Cloud computing has been the next big thing on the Web for a while, but this week it's truly hit the headlines with the announcement of Google's Chrome operating system. So what does cloud mean, how does it work -- and is it safe? We take a look at the basics of the cloud concept and give you some tips to keep yourself and your data safe and sound.
What is cloud computing?
The 'cloud' represents the Internet: instead of using software installed on your computer, or saving data to your hard drive, you're working and storing stuff on the Web, in cyberspace. Data is stored on servers run by the service you're using, and tasks are performed in your browser using an interface provided by the service.

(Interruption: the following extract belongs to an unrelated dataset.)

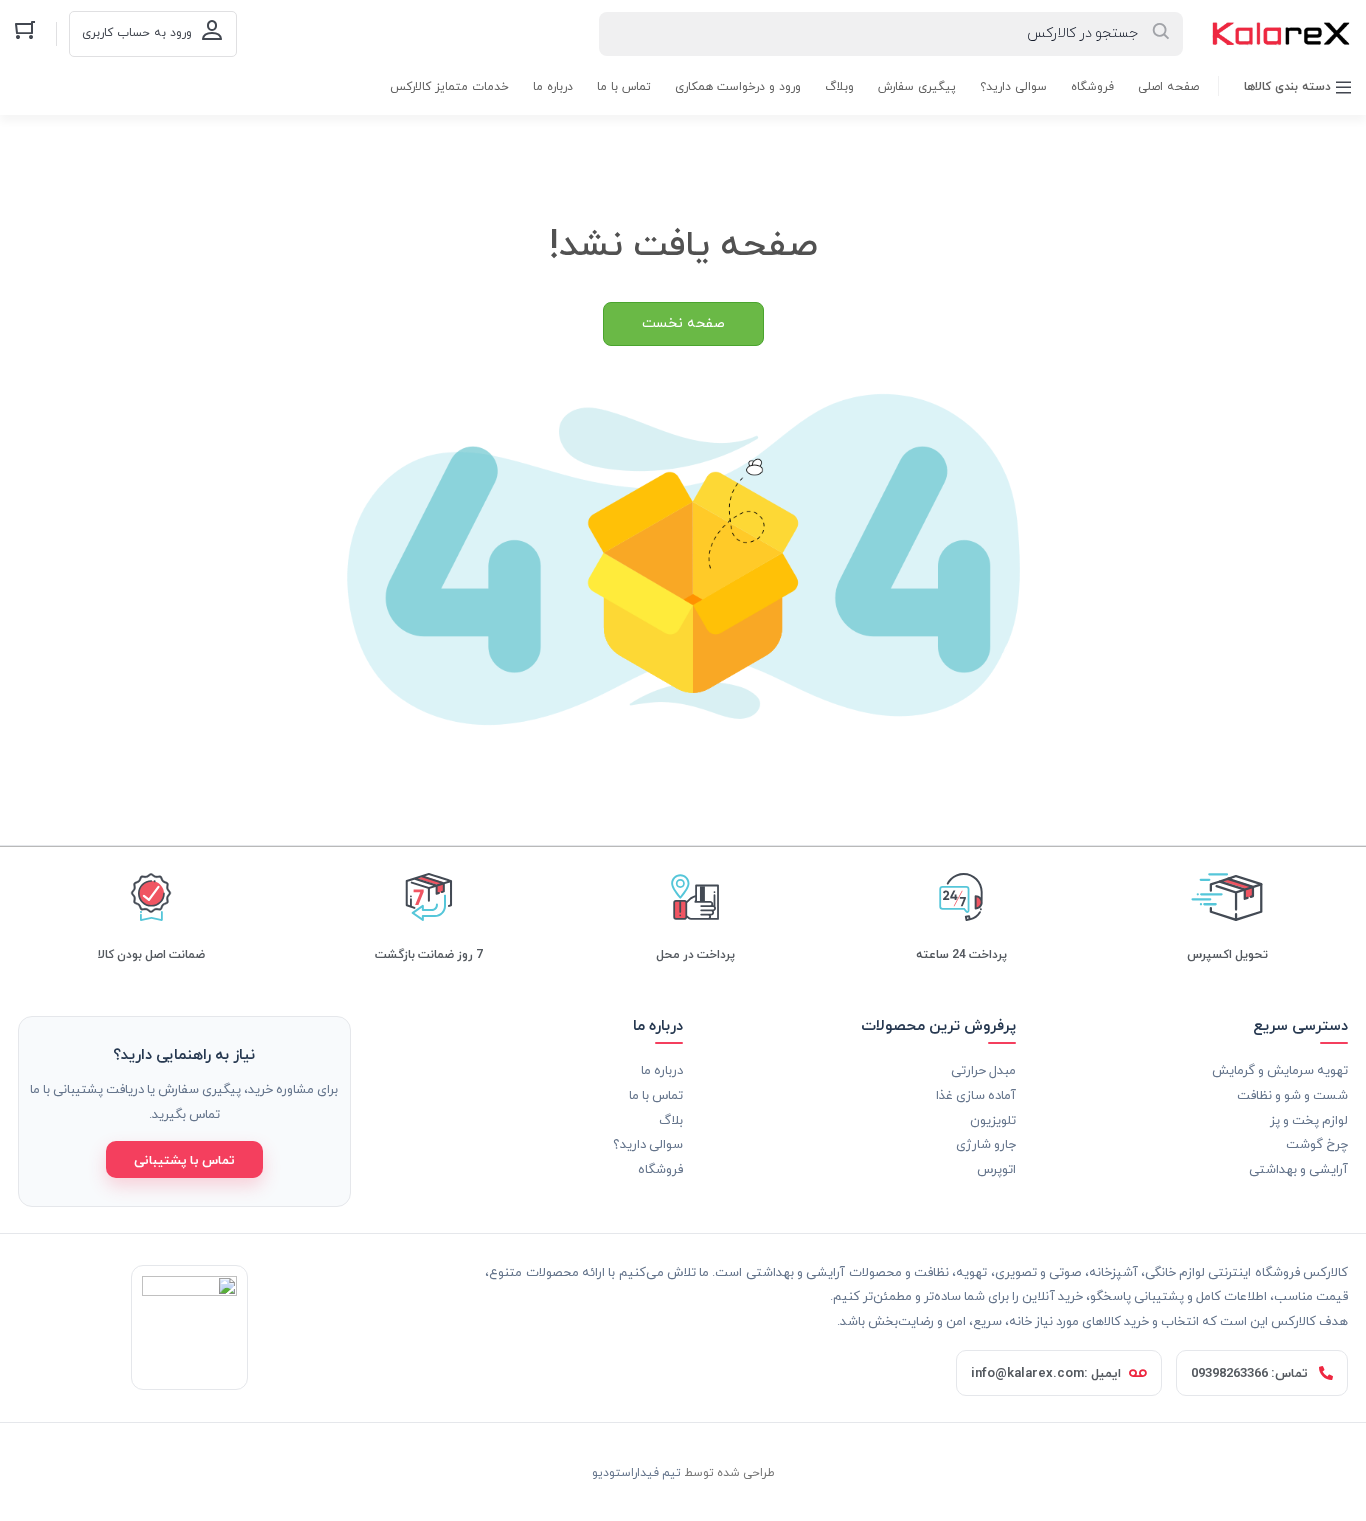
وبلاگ (839, 87)
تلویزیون (993, 1119)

Guess what? Your head's already in the cloud
Web-based email services such as Hotmail or Yahoo were among the earliest popular forms of cloud computing. If you use Facebook to interact with friends, Flickr to store photos, or Googlemail to send email, you're already storing your data in the cloud and using a service whose behind-the-scenes magic is cloud-based too.
Just as the sky covers you wherever you are, you can reach into the cloud even when you're not at your own computer, by logging in to a Web site or service from wherever you happen to be.
Getting into the cloud
The success of the netbook -- and the mobile Internet -- goes hand-in-hand with cloud computing. Netbooks and mobile phones by definition are low-specced so they consume less power and can be more portable. A netbook wouldn't be able to run Photoshop well, or store vast quantities of music. But thanks to the cloud they don't need to -- all a netbook needs is a browser and an Internet connection and music, photos and email can all be accessed from the cloud.

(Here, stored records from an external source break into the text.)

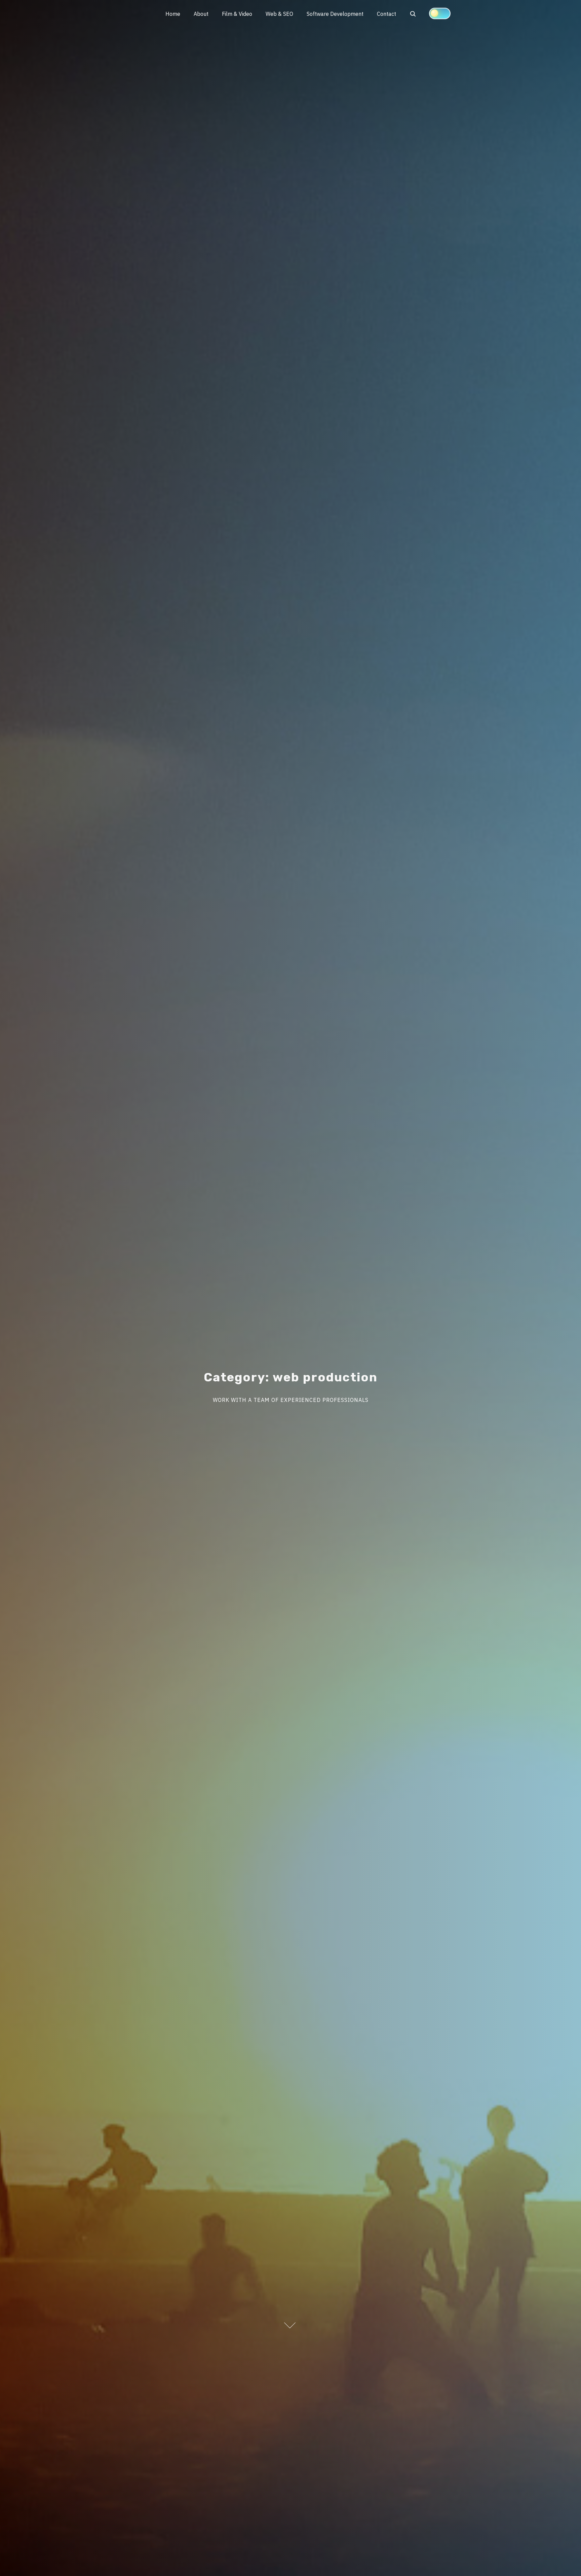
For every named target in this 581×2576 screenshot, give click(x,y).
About (201, 13)
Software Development (335, 13)
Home (172, 13)
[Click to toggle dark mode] (440, 13)
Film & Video (237, 13)
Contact (386, 13)
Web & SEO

So if all you want is to type a document and maybe include some basic formatting, you don't need all the power of Microsoft Word -- you can simply log in to Google Docs. Just as the cloud doesn't care how powerful your computer is, it isn't bothered what brand your computer is either. Crave's Nate and Rich both write in Google Docs from PCs in Crave Towers and Apple MacBooks at home, and many services can be accessed via your phone or even have their own iPhone or Android apps.
Two's company, three's a cloud
Just as you can log in from any computer, a friend or colleague can also log in and work on the same document. Google Docs is just one of the office-type services that allows for collaboration. Some even let people in different locations around the world work on the same document at the same time. That twists our melon, that does.
So that's the silver lining, but is there a cloud over the cloud?
Cloud computing may sound great, but there's a few things to consider before committing your whole life to the cloud. As open-source guru Richard Stallman points out, your data is handed over to third parties, and is outside of your control.